La historia de Charles Osborne, el hombre que tuvo hipo durante 68 años seguidos
Este granjero de Iowa sufrió la condición ininterrumpidamente desde 1922 hasta 1990. Ningún médico fue capaz de solucionar su problema
Estaba Charles Osborne, un día como cualquier otro, en su granja de Iowa. Intentaba colgar de un gancho a un cerdo de 158 kilos para sacrificarlo. No hace falta estar muy familiarizado con lo agrario para suponer que a los gorrinos de ese tamaño -ni a los de ninguno, en realidad- no les suele gustar que los ensarten hasta la muerte. Pataleó por su vida el animal, tratando desesperadamente de librarse de su aciago destino. Tan intenso fue el forcejeo que el verdugo acabó cayendo violentamente al suelo.
Al principio, el hombre no sintió ninguna secuela reseñable tras el rapapolvo. Al menos hasta que se incorporó. Fue entonces cuando empezó una pesadilla que duraría 68 años. “¡Hip!”. “Vaya, me ha entrado hipo”, debió pensar. Pero los días, las semanas y los meses se sucedían. Y, metódico como el tic y el tac del reloj, acudía el “¡Hip!” a sus fauces desde lo más hondo de su pecho. Esta es una historia de desesperación primero y resignación después. Una historia sobre vivir la vida con las cartas que te han dado.
Es indudable que, en los años 20, por felices y alocados que fueran, la medicina no estaba todavía en su apogeo. La negligencia médica era rutina y los doctores a menudo empleaban curas que mataban más rápido que las enfermedades. Muchos de los medicamentos que hoy se consideran básicos o no se conocían o aún no tenían una distribución universal. Así que no resulta demasiado extraño que, por mucho que buscara aquí, allí, más allá y más acá, el desesperado Osborne no consiguiera encontrar a un solo médico que consiguiera mitigar su dolencia.
Disimulando espasmos
A decir verdad, hubo uno que le propuso un rompedor método. Beber oxígeno y monóxido de carbono. Lo que pasa es que este tratamiento tenía un punto en contra de cierta envergadura. Que probablemente te morías. Así que el Iowano se terminó de convencer. Aquel espasmo iba a ser, le gustase o no, su compañero de viaje por tiempo indefinido. Pero, como a todo se acostumbra uno, acabó por desarrollar una hábil técnica de respiración que minimizaba el impacto del violento “¡Hip!”.
Casi siete décadas. En el momento del accidente, en 1922, el presidente de Estados Unidos era Warren G. Harding. La ley seca estaba en vigor y al mundial de fútbol le quedaban todavía ocho años para nacer. Para cuando se mitigó el hipo, en 1990, la Casa Blanca estaba habitada por George H.W. Bush, la primera Guerra de Iraq estaba a punto de estallar y la Alemania Federal iba a alzarse con su tercera copa del mundo tras una épica final contra la Argentina de Maradona.
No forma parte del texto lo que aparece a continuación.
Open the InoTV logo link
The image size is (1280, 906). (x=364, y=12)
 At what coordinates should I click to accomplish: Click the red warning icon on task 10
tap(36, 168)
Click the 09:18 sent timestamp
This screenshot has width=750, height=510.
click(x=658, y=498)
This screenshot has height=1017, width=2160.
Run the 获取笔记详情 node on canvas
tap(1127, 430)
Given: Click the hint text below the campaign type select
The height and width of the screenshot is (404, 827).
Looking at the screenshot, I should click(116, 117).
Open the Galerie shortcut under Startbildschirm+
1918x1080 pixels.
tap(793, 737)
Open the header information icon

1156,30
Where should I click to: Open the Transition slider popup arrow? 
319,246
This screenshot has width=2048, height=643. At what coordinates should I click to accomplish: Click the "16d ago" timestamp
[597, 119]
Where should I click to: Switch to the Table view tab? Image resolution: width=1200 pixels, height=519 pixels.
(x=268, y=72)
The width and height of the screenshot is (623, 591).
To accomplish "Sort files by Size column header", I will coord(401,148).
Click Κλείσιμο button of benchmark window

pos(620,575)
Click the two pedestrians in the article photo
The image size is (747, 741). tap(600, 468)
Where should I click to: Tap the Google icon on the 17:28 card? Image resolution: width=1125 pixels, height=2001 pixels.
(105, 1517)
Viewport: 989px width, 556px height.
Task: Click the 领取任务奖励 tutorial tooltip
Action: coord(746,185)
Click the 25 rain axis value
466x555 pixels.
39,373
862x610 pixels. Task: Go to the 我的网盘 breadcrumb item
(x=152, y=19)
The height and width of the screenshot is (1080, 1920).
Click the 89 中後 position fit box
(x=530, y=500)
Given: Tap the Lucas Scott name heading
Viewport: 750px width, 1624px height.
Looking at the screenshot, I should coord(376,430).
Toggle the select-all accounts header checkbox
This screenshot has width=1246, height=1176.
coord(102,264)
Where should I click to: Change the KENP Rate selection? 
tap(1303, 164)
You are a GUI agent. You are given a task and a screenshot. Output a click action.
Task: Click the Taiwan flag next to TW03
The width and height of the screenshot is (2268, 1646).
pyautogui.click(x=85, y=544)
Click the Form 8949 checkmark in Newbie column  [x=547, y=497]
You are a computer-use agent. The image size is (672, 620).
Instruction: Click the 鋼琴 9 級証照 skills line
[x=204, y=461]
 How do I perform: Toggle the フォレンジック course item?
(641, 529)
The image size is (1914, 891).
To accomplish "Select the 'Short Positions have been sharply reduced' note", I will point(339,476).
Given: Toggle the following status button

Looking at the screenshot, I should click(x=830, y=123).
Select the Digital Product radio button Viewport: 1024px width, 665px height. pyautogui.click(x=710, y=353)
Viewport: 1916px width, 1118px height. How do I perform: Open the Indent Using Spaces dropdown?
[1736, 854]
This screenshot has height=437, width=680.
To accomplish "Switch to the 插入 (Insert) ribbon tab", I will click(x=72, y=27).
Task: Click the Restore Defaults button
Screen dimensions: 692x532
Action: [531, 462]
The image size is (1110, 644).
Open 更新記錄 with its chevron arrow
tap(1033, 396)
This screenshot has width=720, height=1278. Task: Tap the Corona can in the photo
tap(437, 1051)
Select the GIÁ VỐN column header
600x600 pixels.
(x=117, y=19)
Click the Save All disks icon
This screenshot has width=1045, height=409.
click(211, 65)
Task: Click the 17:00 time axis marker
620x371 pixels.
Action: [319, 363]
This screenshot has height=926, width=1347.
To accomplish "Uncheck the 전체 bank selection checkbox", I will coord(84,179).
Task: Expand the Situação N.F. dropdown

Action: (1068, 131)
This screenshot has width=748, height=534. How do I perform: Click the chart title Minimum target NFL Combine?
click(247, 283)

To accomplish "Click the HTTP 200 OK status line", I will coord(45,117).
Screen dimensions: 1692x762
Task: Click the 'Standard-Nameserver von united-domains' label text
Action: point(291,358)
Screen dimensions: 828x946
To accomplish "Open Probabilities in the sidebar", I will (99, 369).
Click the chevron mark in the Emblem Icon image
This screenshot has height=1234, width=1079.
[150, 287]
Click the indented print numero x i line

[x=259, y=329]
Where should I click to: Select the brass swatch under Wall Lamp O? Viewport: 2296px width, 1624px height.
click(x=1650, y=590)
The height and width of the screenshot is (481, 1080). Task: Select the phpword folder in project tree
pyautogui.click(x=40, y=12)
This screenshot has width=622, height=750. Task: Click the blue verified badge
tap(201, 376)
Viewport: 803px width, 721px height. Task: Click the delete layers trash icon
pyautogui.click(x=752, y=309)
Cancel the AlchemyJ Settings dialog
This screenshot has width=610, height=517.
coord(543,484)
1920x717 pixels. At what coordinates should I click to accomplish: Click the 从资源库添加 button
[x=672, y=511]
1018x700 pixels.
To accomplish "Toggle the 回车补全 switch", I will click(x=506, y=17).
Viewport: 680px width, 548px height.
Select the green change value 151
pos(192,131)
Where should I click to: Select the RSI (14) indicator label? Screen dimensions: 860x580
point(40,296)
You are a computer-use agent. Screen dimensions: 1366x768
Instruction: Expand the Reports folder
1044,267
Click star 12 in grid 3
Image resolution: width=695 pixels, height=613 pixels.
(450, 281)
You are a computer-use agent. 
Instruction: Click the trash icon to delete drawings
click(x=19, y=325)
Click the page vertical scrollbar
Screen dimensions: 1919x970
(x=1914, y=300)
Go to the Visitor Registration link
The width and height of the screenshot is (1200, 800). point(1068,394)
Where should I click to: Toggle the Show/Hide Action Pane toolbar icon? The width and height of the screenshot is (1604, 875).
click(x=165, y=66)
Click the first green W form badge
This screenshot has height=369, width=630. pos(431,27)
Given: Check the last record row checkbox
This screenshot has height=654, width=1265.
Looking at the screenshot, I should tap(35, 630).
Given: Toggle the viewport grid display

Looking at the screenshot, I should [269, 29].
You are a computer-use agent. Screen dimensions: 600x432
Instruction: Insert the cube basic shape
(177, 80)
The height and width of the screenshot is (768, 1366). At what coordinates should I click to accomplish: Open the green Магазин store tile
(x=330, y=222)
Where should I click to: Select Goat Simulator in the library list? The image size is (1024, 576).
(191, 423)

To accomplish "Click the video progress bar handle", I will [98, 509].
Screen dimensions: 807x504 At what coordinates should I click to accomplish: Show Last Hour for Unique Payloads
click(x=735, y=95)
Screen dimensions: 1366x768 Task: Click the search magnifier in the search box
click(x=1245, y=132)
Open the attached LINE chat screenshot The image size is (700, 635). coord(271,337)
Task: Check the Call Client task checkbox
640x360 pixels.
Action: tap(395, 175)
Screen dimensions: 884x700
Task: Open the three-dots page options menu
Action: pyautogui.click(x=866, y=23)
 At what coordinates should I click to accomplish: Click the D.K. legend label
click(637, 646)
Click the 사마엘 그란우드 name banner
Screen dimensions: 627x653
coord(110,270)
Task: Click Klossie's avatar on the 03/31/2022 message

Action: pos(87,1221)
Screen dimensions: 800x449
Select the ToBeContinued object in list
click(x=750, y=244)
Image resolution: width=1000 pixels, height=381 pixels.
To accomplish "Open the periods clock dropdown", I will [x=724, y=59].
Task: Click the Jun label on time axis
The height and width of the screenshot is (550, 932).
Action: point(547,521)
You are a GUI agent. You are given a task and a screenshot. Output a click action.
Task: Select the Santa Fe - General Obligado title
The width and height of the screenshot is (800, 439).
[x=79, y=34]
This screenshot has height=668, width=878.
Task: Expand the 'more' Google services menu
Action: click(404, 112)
La vida, en contubernio con la muerte, a veces hace gala de un macabro sentido del humor. Por razones aún hoy desconocidas, este granjero dejó de hipar una mañana de febrero. Tan solo unos meses después, murió. Al menos tuvo un breve respiro. Un adiós a la existencia tal y como era entes de ser maldita. Más que sentido del humor, parece que alguien -o algo- tuvo un arranque de compasión hacia aquel pobre hombre, que caminó, durante 68 años, caminó por el mundo disimulando espasmos.